16:30 Tipton’s hypothesis is that if you are subject to both the gasp and the dive at the same time, it will create an autonomic conflict that may cause your heart to skip a beat. It is potentially an issue with people with arrythmia. However, there are no documented cases of heart arrythmia and cold emersion causing issues.
17:25 Contraindications of cold exposure: drowning, hyperventilation, and breath hold. Hyperventilation purges the carbon dioxide from your system and can shut down the receptors that give you the urge to breathe.
18:40 Go feet first. Bathe sober. Breathe continuously.
20:25 Primary Raynaud is a complex extreme over reaction to cold. It is partly physiological and part psychological. In general, cold induces vasal restriction. To protect your core, your body changes the circulation of your blood, shutting off circulation to your fingers, toes, and limbs. It reduces heat extraction. Secondary Raynaud is a vascular disorder caused by some other disease.
22:10 Anxiety makes a Raynaud response worse, which makes the anxiety worse.
22:25 Exposure therapy has been a successful method for overcoming primary Raynaud.
28:40 You can micro dose cold exposure. The first 15 seconds bring on an autonomic response, fight/flight. Consistency is important.
32:14 Tom brought down his PSA to 0.8 with keto and more consistent ice baths.

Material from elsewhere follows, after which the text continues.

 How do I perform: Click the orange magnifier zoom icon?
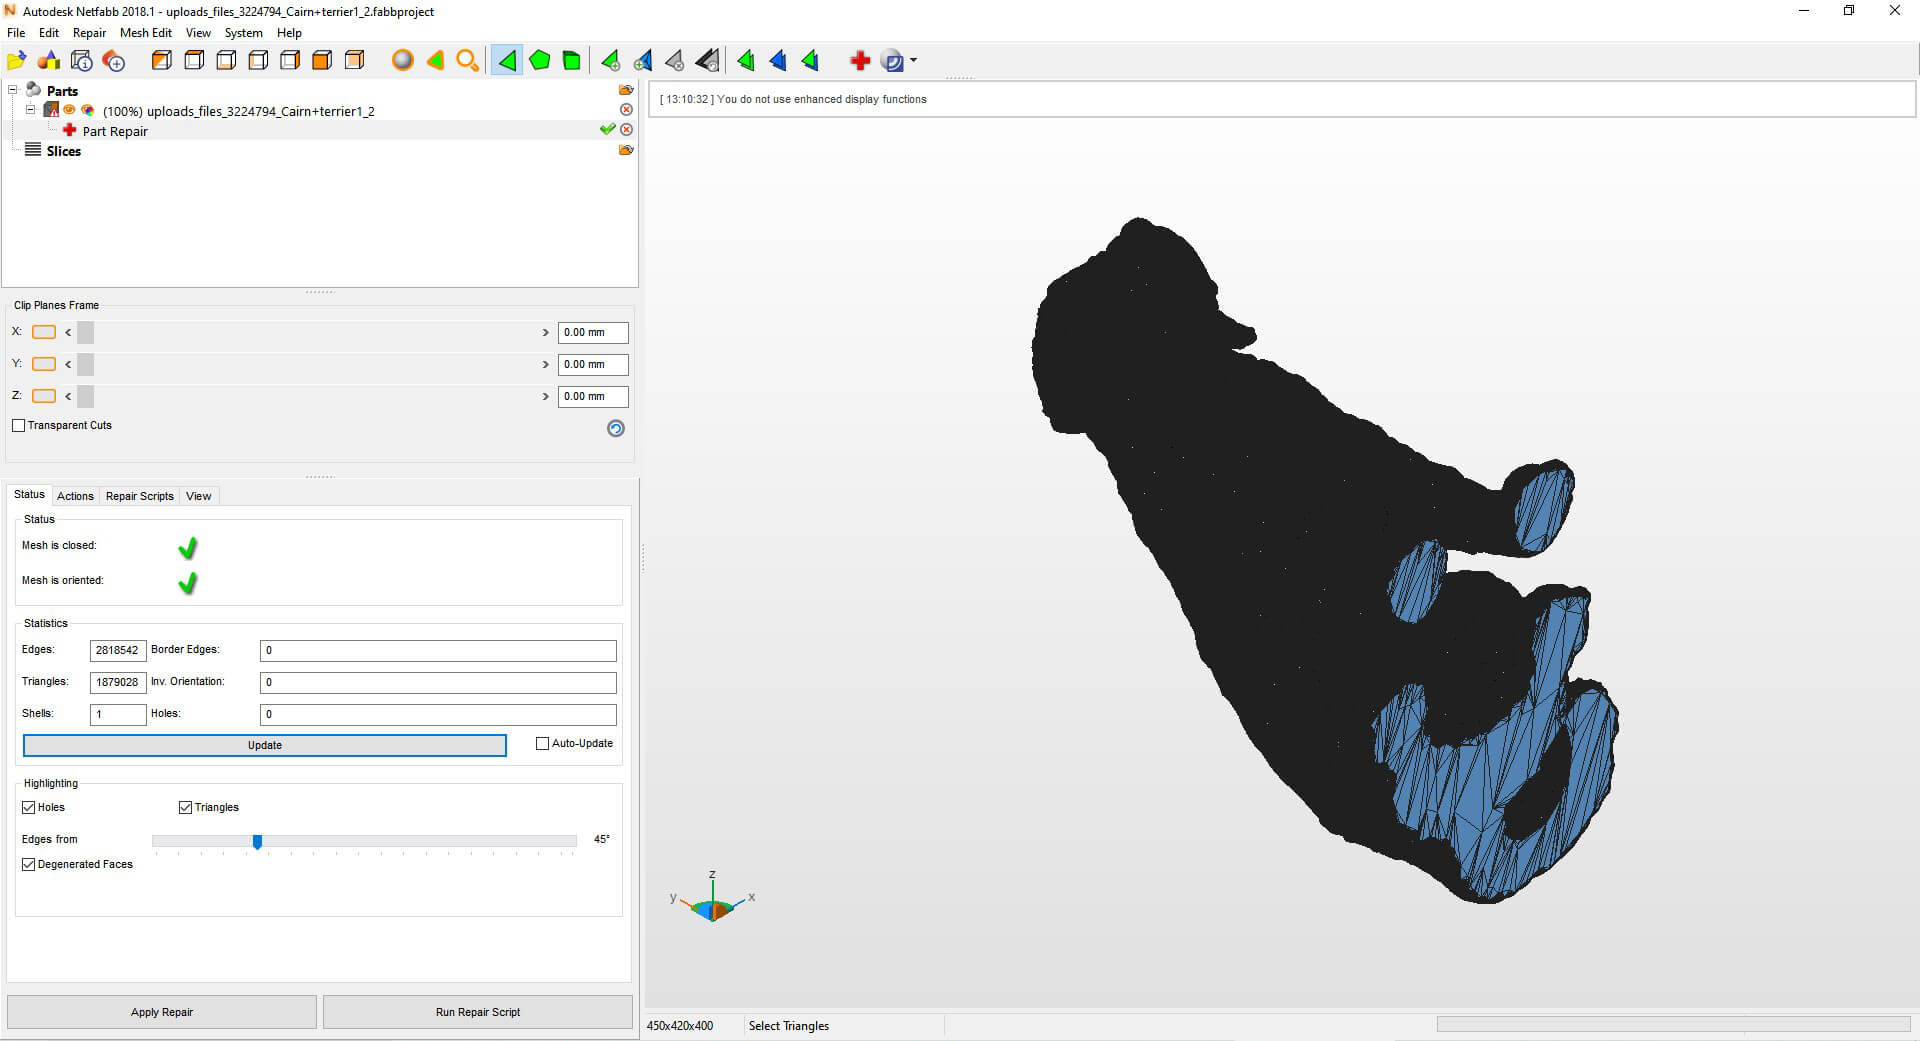point(467,61)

32:40 Testosterone goes up when a cold bath is done before exercise. Do not ice bath for recovery if you are trying to build muscle mass.

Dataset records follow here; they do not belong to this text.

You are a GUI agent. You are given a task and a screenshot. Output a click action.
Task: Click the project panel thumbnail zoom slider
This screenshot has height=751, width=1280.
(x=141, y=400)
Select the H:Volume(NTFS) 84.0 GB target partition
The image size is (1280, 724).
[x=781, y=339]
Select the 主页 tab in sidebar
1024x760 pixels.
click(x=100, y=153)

36:00 Precool (cold exposure) before exercise for peak muscle power, endurance. Precooling protects mitochondria. Testosterone response goes way up.
36:55 Cold stimulation in women raises saliva testosterone. Testosterone is the dominant sex hormone in women, but not to the same levels as men. Testosterone is important for women at all ages. Menopausal women who experience a testosterone deficiency have no FDA approved treatments.

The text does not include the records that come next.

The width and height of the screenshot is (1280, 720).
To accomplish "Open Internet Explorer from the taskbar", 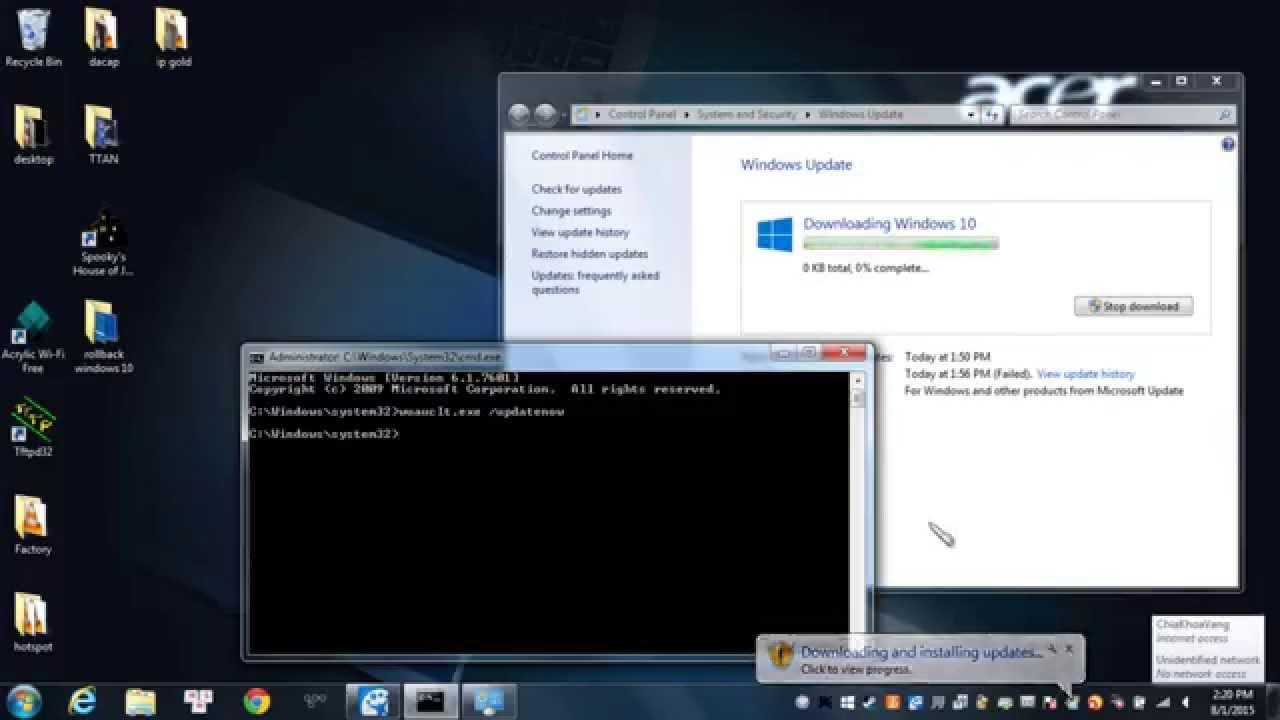I will tap(80, 701).
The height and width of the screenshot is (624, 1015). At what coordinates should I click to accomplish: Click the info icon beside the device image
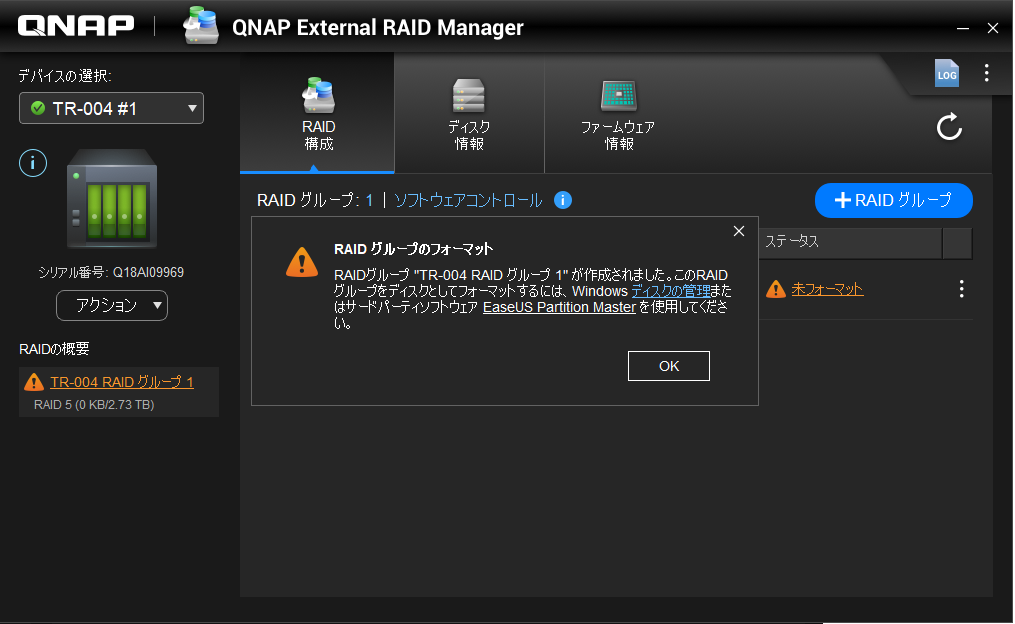[34, 163]
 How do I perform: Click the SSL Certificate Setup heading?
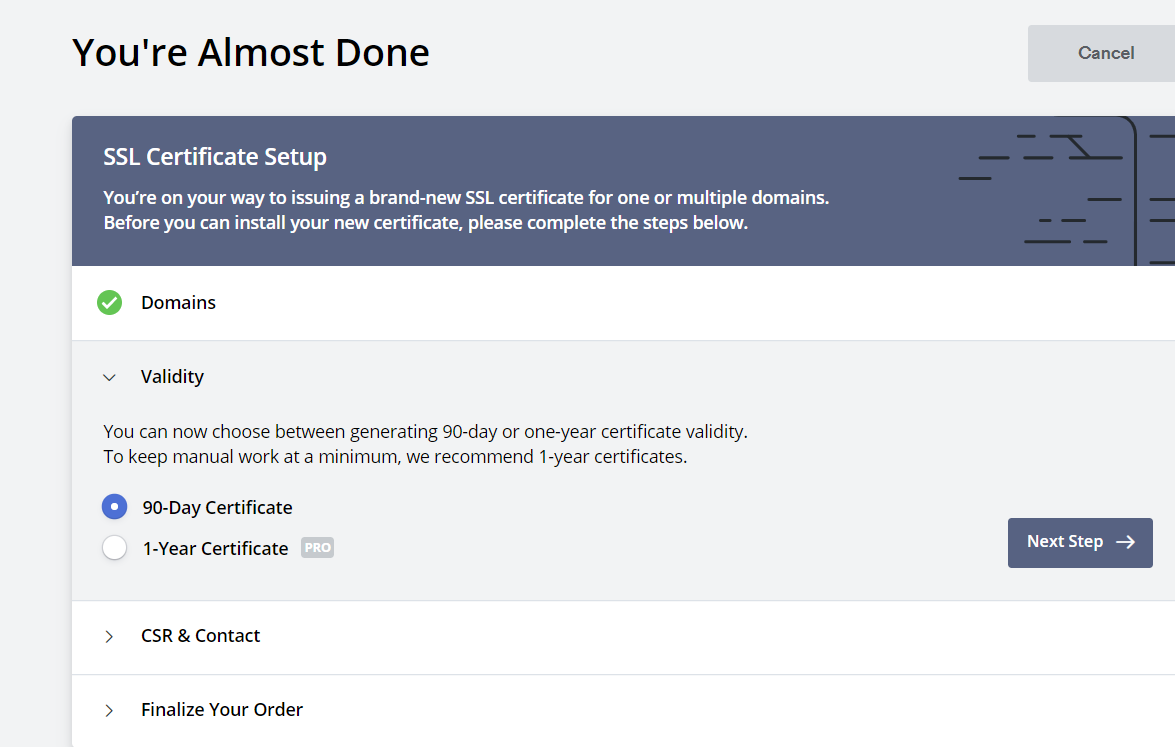[215, 157]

42:40 Brown fat is an essential organ. 30% of babies’ weight is brown fat.
43:40 Without regular cold exposure, you will lose all your brown fat. By age 40, 95% of Americans have 0 detectable brown fat.
43:55 Metabolic disorders are associated with a lack of brown fat. It is a secretory organ. It makes hormones. It makes more thyroid stimulating hormone than any other thing in your body. Thyroid and brown fat work together. If your brown fat has dissipated, there is nothing to modulate thyroid activity. Hyper or hypothyroidism is common in people with no brown fat.
44:40 Cold exposure is a potential remedy for thyroid disorder that does not require a lifetime of RX meds.
45:00 Beiging white fat, recruits more brown fat into your body. Brown fat produces neuroprotective hormones for your brain, thyroid stimulating hormone, and it will modulate your metabolism to bring it back to order.
46:55 Everyone’s body is evolutionarily designed to expect cold exposure, exercise, and certain nutrition.
48:25 People who live in thermal neutral environments generally have a higher rate of adiposity.
49:00 Cold exposure burns fat and calories when you are in it, but your body compensates for the caloric deficit after.
50:10 Cold exposure remodels your fat. It changes visceral fat into subcutaneous fat. Subcutaneous fat can be benign. Visceral fat (pot belly fat) can kill you.
50:40 Electrical impedance meter is not calibrated for brown fat. Don’t worry about absolute numbers.
54:40 Eleven minutes a week is enough time to keep brown fat working.
59:44 Ice bath can provide the emotional arousal needed to consolidate short-term memory into vivid long-term memory.
01:00:40 Shivering can be for thermogenesis, and it can be for nervous system release. Your nervous system can release trauma via trembling. PTSD is unresolved stress. Trauma is when stress has no release or resolution.
01:06:55When buying an ice bath: What is its temperature? Is it grounded? The tub must be electrically connected to the earth. What kind of water treatment does it have? Ozone is the most powerful water disinfectant for cold water.
01:10:40 Tom adds Epsom salt, potassium sulfate, zinc sulfate, and he does not shower after. Magnesium is stored in your bones, not your blood. Keep chloride out of your ice bath.